— BEGIN —

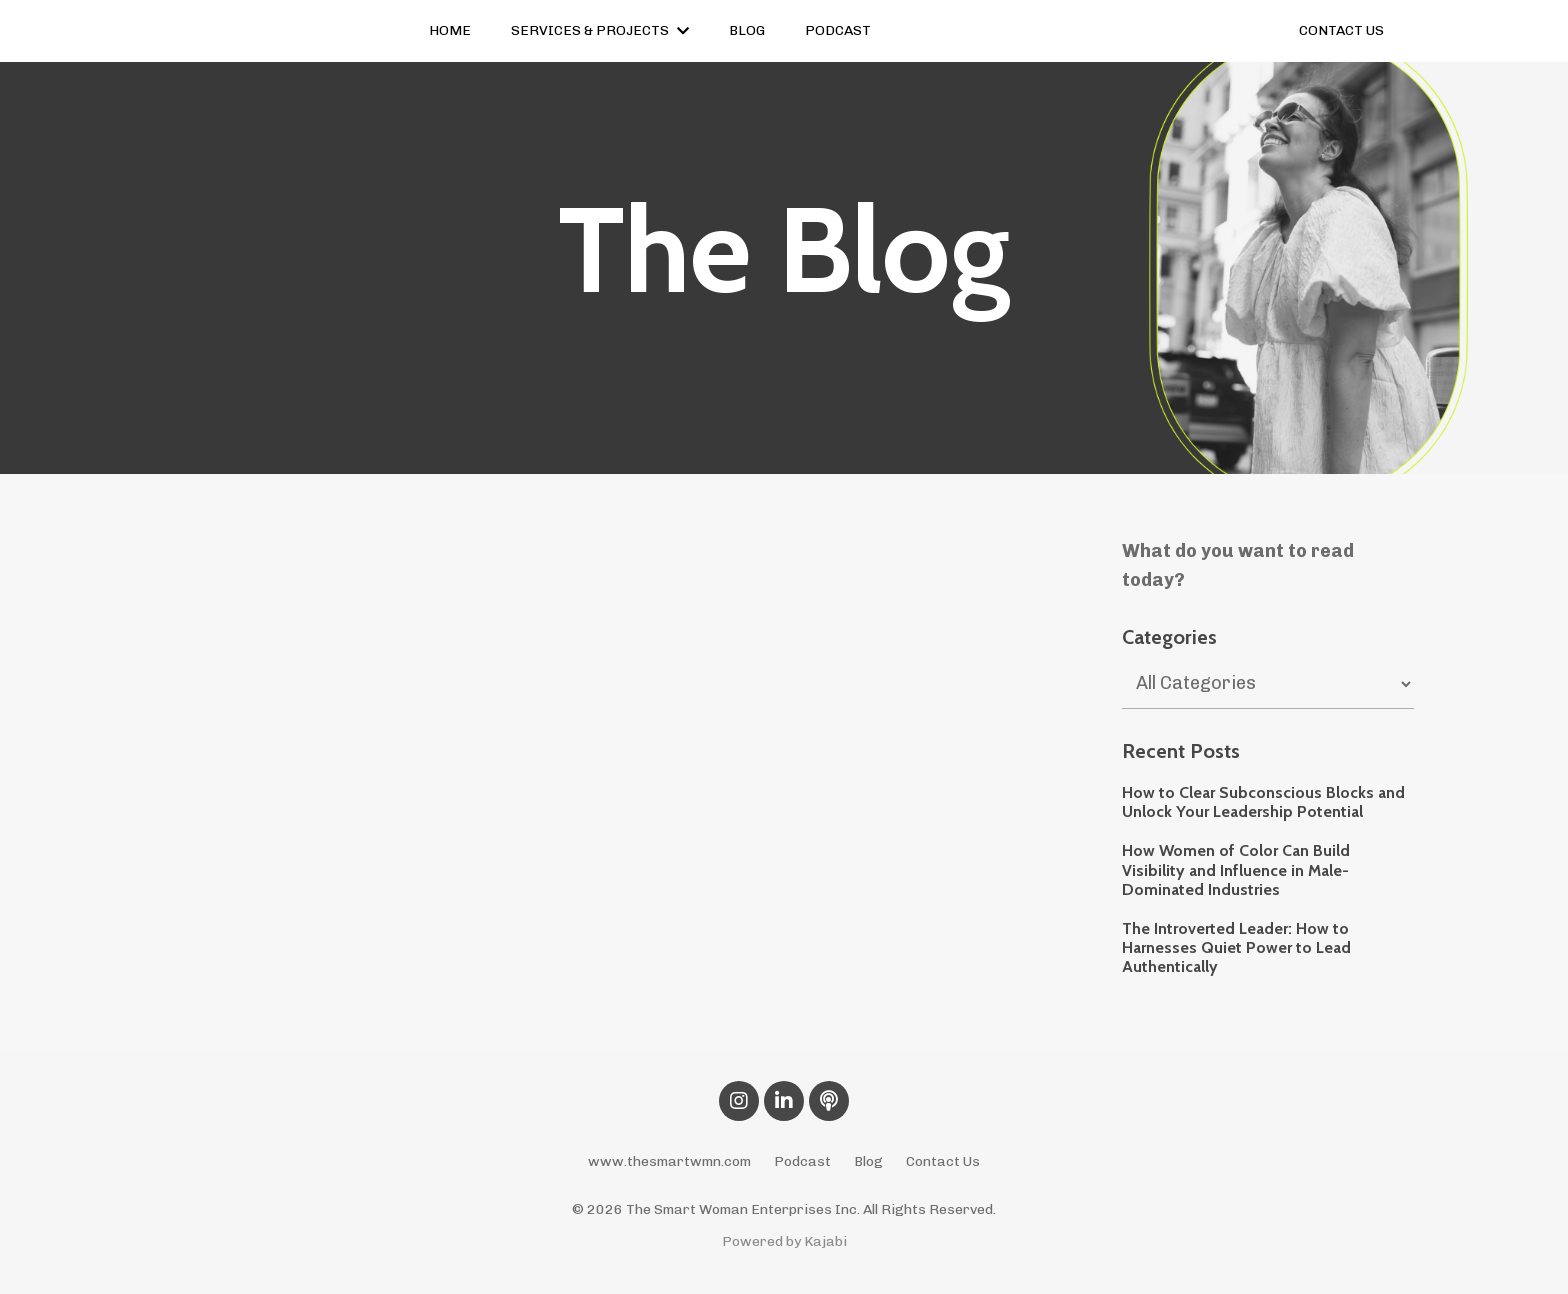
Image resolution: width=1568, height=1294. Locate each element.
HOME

— END —
— BEGIN —

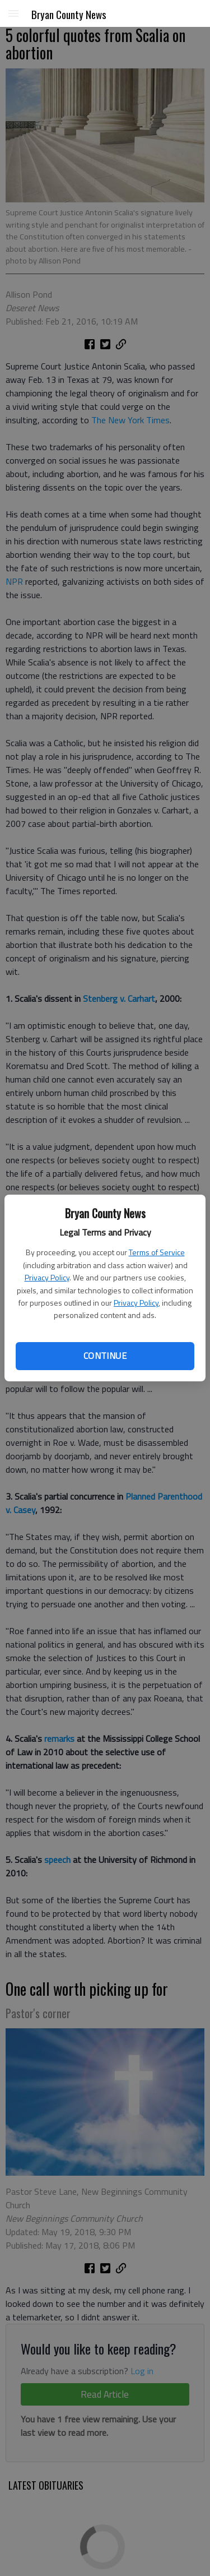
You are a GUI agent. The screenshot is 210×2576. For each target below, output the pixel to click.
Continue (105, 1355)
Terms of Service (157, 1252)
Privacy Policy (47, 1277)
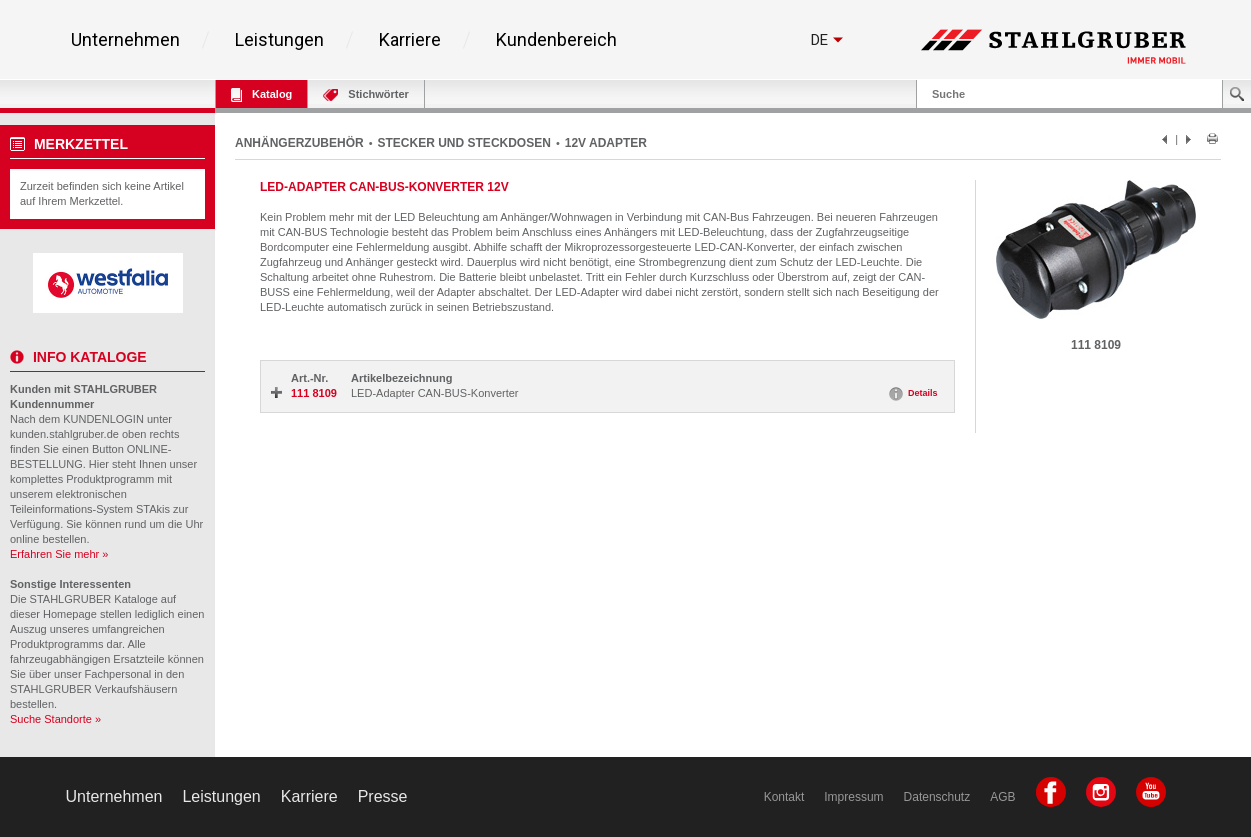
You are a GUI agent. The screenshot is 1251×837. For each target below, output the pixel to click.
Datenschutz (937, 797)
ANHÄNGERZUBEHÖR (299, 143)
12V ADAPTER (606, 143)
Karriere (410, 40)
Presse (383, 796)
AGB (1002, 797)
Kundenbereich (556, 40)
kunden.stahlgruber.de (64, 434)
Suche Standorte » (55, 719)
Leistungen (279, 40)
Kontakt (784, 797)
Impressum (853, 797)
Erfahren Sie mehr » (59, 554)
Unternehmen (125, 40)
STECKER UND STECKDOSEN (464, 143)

— END —

WRITTEN TASK: Output the lines exactly as they stand, covering the stretch from the line containing "You are a GUI agent. The screenshot is 1251×837." through the line containing "STECKER UND STECKDOSEN (464, 143)", and nothing else.

WRITTEN SOLUTION:
You are a GUI agent. The screenshot is 1251×837. For each target below, output the pixel to click.
Datenschutz (937, 797)
ANHÄNGERZUBEHÖR (299, 143)
12V ADAPTER (606, 143)
Karriere (410, 40)
Presse (383, 796)
AGB (1002, 797)
Kundenbereich (556, 40)
kunden.stahlgruber.de (64, 434)
Suche Standorte » (55, 719)
Leistungen (279, 40)
Kontakt (784, 797)
Impressum (853, 797)
Erfahren Sie mehr » (59, 554)
Unternehmen (125, 40)
STECKER UND STECKDOSEN (464, 143)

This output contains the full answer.